> **GIVEN EXERCISE**
Rescale the records that begin at the line containing "Task: Select the 大小 radio button under 压缩" and end with the line containing "Action: (476, 541)". Write out only those lines, requests included, but multiply each coordinate in the answers by 2.6, round to whole numbers with halves going up, and leave out the pictures.

> **PROVIDED RECORDS**
'''

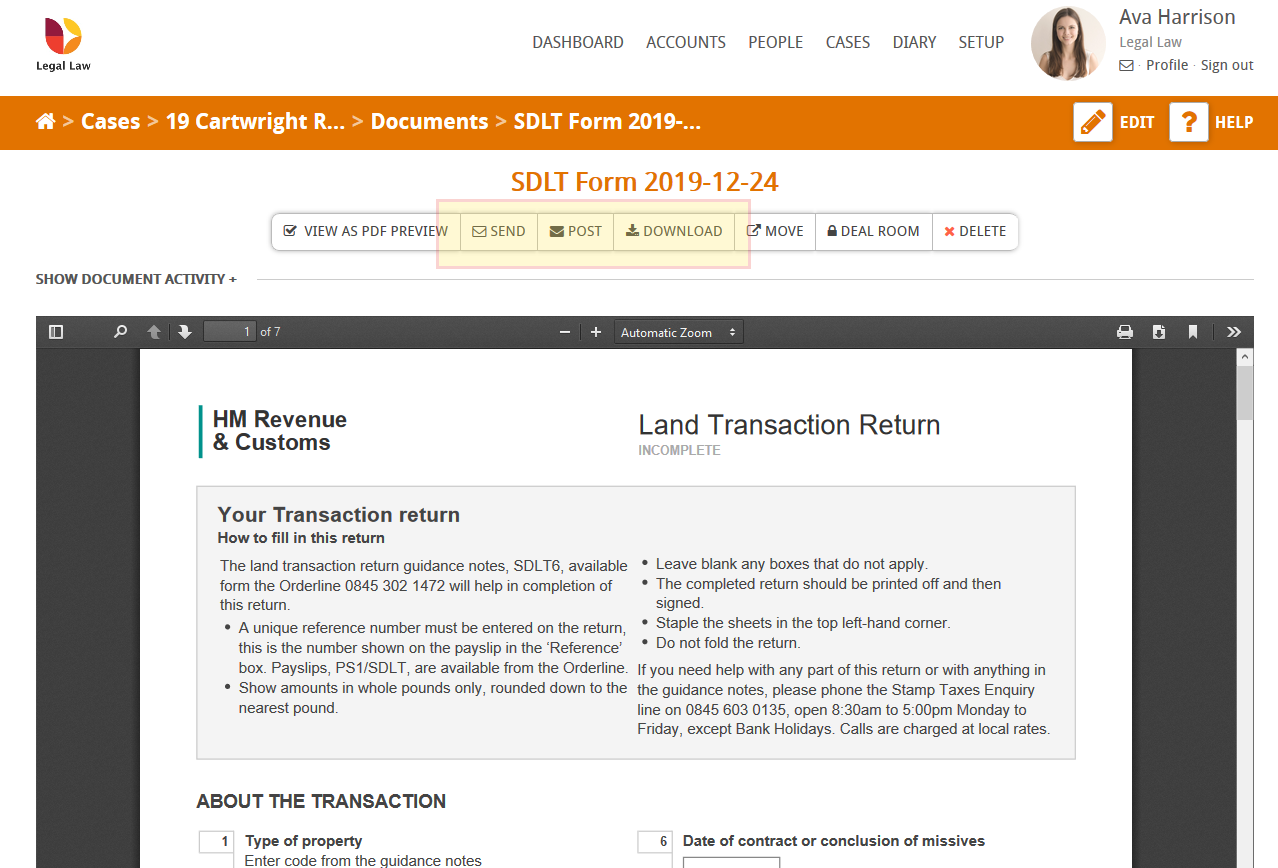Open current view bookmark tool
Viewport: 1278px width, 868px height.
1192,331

'''
'''

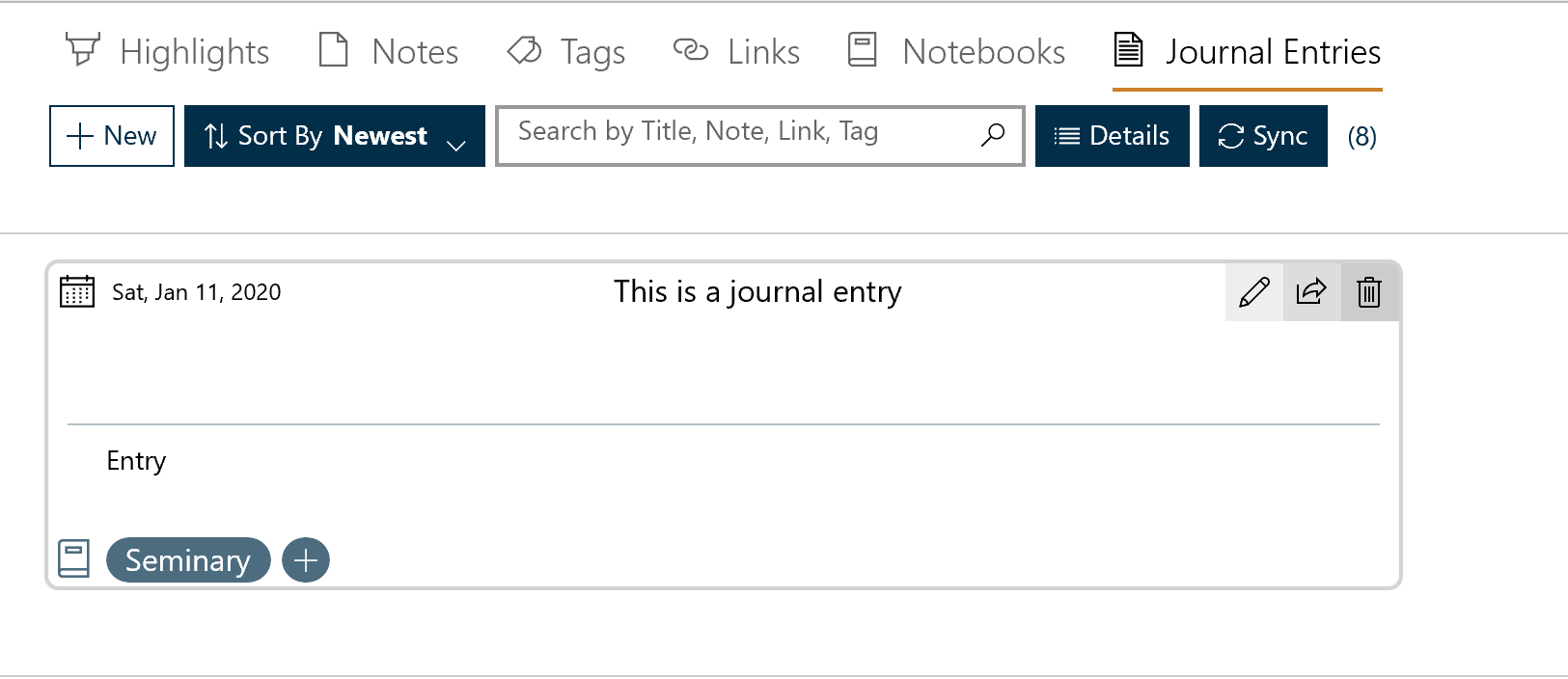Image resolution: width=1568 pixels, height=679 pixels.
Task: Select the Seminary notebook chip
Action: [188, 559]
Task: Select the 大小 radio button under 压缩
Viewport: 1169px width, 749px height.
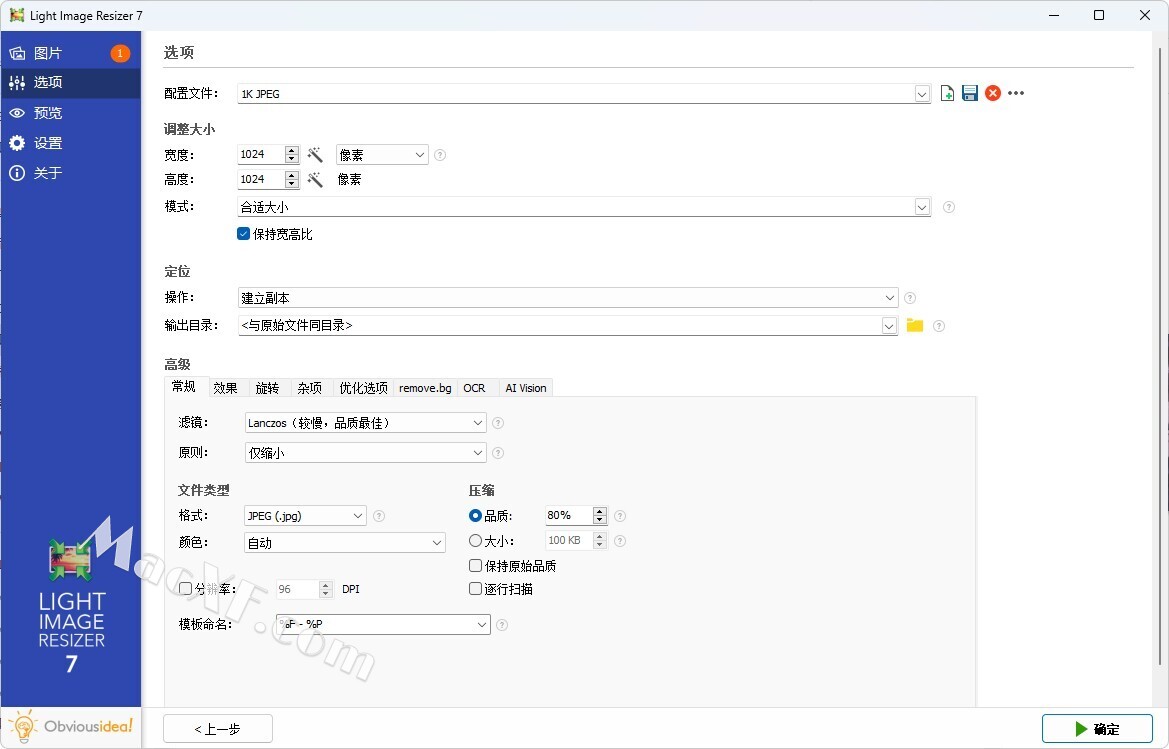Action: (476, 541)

'''
'''

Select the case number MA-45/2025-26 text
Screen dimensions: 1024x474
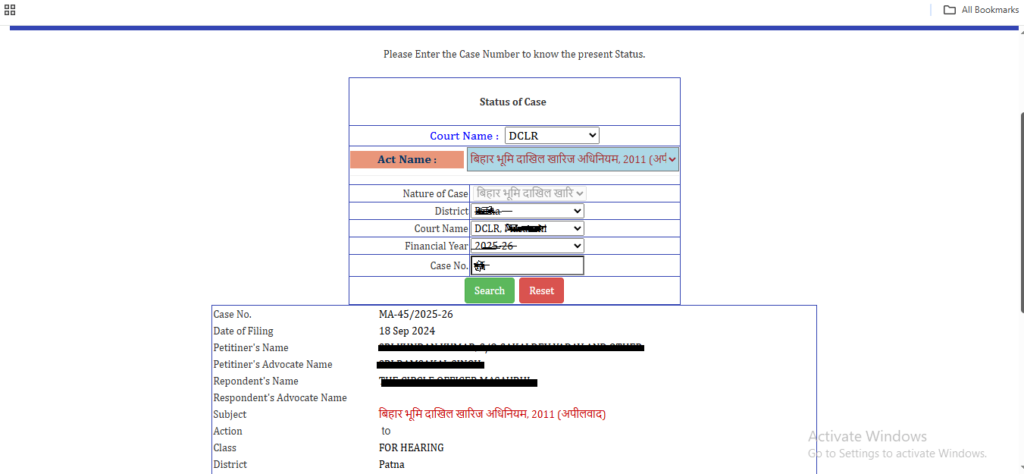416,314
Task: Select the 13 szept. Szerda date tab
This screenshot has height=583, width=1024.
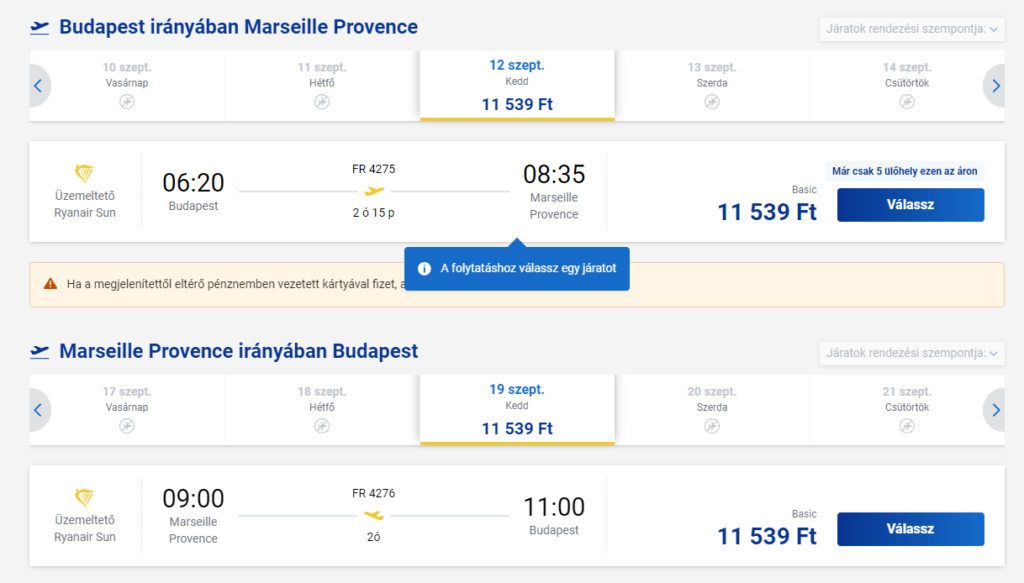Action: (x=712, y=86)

'''

> **RESULT FOR THIS EXERCISE**
Task: Select the 大小 radio button under 压缩
Viewport: 1169px width, 749px height.
Action: (1238, 1407)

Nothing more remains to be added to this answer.